### WORK REQUEST A
In the forum thread about LLM training and ownership of ideas, what does dns_snek say is the only thing they are against?
### WORK REQUEST B
Extend the forum thread about LLM training and ownership of ideas, picking up after its last sentence.

23. dns_snek ◴[] No.45066332{3}[source]
Not in the slightest! The only thing I'm against is hypocrisy.

LLM enthusiasts are staunch defenders of the argument that use of everyone's ideas and labour in LLM training isn't just fair use, but a moral imperative in order to advance science, art, and human progress as a whole.

It's beyond hypocritical for beneficiaries of this paradigm to then turn around and expect special treatment by demanding that "their" ideas, "their" knowledge, "their" labour be excluded from this process.

replies(1): >>45066456 #
24. dmbche ◴[] No.45066456{4}[source]
Gotcha - right with you. Gotta get my sarcasm detector checked.
25. kmacdough ◴[] No.45066937[source]
If you have an idea and are putting it together, you might use Claude for a few things:

- Search the web for related ideas. This could help if someone's already had the idea or if there are things to learn from related ideas. - Review your writeup or proofs for mistakes and clarity

None of these things make the idea Claude's. Claude merely helped with some of the legwork.

But Claude now has your idea in clear, plain text to train on. The next time someone hits on even a similar idea, Claude might well suggest your idea outright. Not seeing your idea published, the user has no way to know it isn't a novel idea. If the person is less diligent/thorough, they may well publish first and claim it as there own, without any nefarious intent.

26. sneak ◴[] No.45067227{4}[source]
> Property itself is a legal fiction.

Maybe real property (which only exists because of a property record held in a government building), but it is self-evident to me (and, I believe, most people) that personal property is a natural right.

One only need look up some TikTok videos of Americans getting pickpocketed in Europe to see how large groups of people feel on the matter.

Records held in a dataset:
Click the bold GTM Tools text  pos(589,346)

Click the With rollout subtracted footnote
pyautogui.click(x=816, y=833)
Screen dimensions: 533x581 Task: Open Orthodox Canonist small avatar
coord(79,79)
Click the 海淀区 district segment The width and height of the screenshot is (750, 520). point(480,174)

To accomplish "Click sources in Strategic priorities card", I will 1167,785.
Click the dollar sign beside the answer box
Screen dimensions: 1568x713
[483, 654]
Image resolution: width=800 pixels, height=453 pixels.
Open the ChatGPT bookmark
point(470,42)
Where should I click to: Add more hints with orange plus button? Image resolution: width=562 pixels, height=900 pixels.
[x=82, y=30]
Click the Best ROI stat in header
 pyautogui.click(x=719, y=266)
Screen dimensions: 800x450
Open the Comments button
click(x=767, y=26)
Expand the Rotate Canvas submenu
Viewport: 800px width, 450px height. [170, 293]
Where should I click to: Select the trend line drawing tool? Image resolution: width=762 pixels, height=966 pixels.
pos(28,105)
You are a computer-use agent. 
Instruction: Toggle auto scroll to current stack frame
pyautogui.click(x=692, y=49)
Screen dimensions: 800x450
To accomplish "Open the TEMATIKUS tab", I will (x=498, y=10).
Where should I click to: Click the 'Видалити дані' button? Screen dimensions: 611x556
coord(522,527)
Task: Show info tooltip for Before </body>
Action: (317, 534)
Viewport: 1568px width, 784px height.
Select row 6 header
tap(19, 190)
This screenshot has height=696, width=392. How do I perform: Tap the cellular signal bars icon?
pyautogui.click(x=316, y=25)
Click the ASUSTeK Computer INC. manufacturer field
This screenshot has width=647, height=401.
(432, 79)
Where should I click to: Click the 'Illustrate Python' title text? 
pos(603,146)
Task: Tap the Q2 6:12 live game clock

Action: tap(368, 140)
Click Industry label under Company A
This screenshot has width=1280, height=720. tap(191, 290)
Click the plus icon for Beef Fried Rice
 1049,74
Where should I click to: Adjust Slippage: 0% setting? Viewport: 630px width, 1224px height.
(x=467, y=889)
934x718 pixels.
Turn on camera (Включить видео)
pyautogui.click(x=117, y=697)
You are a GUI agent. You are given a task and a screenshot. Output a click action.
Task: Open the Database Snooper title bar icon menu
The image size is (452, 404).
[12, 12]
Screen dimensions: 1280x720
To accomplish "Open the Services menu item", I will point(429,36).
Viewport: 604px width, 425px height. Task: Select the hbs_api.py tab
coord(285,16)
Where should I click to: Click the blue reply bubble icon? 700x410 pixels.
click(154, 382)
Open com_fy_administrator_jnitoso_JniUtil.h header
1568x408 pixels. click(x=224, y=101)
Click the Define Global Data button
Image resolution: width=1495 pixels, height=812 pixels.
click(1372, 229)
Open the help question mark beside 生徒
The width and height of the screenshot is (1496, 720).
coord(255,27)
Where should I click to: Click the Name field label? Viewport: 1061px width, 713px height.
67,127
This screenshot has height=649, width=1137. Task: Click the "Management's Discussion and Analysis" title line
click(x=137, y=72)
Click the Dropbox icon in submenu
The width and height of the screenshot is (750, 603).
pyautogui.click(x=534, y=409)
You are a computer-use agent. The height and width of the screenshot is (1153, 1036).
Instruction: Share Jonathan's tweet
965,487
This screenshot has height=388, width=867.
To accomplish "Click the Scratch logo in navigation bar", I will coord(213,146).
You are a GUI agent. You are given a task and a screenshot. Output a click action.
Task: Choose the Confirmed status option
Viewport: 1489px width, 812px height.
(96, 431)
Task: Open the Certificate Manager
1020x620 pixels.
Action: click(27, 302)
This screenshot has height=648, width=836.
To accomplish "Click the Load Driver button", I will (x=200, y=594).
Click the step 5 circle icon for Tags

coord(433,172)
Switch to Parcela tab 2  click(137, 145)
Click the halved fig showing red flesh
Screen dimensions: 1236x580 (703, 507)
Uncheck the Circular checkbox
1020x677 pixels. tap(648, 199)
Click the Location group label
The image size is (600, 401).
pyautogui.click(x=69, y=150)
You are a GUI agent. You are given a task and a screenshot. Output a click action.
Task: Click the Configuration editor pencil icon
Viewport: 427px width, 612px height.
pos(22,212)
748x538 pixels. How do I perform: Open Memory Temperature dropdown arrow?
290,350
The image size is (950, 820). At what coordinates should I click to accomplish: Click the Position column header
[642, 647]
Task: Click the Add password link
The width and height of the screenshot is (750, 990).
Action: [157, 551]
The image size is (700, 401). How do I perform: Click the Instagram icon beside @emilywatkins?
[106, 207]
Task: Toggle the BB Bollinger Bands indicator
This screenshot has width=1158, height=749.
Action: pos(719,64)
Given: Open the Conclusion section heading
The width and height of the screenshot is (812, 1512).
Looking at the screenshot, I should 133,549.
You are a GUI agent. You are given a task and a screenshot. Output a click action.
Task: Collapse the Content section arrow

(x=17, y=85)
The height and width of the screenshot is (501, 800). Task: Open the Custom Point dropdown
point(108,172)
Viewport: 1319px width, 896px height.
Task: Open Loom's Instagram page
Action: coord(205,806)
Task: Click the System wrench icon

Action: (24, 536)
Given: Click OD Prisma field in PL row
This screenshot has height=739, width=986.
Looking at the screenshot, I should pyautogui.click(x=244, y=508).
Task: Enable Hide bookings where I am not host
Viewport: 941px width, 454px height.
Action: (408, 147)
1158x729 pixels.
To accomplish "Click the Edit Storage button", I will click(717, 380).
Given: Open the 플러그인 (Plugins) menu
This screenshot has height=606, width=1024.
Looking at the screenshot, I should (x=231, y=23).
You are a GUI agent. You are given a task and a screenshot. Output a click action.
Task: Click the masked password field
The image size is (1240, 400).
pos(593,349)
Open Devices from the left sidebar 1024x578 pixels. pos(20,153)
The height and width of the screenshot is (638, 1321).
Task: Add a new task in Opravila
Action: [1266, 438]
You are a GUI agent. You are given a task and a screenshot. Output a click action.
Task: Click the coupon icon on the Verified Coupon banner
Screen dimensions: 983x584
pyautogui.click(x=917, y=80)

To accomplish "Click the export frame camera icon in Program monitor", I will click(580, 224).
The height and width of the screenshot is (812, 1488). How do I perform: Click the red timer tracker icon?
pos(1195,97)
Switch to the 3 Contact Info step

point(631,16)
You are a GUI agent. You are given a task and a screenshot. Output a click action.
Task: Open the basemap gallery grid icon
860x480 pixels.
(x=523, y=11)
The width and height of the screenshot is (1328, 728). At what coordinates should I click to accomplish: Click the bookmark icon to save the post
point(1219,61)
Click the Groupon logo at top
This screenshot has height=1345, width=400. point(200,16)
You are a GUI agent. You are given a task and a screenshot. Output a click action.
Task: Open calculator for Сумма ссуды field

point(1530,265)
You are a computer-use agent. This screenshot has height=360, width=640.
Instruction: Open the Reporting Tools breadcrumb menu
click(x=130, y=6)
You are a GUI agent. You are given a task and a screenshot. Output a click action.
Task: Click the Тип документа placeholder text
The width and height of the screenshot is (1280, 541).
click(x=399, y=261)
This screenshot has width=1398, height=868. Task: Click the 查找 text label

### RESPONSE BOX A
Hypocrisy.

### RESPONSE BOX B
replies(1): >>45067882 #
27. mitthrowaway2 ◴[] No.45067882{5}[source]
But you won't feel the same way about a pickpocket who borrows the source code to the software you derive your livelihood from, your sales team's customer list, your would-be-bestselling novel manuscript, your company's secret formula for a rust-proof coating, or that scientific paper that you and your grad students have spent all summer getting ready to submit for publication?

Thank you for your generosity!

28. AvAn12 ◴[] No.45068920{3}[source]
So Anthropic should have no property rights to its own source code?
29. const_cast ◴[] No.45071173[source]
> Why should LLMs be any different?

Because they're a computer program and not a human and humans are special.

Why are humans special? Because we're humans and we make the rules.

Its as inane as saying "why can I eat a burger but I can't chop up my friend and eat him? Why is that any different?"

30. bluecalm ◴[] No.45073377{4}[source]
I think it's happening already. Chat GPT was able to connect my name to my project based on chess.com profile and one Hacker News post for example. It's not that hard to imagine that it learns a solution to a rare problem based on one input point. It may see one solution 1000 times an a rare solution 1 time and it can still be able to reference both.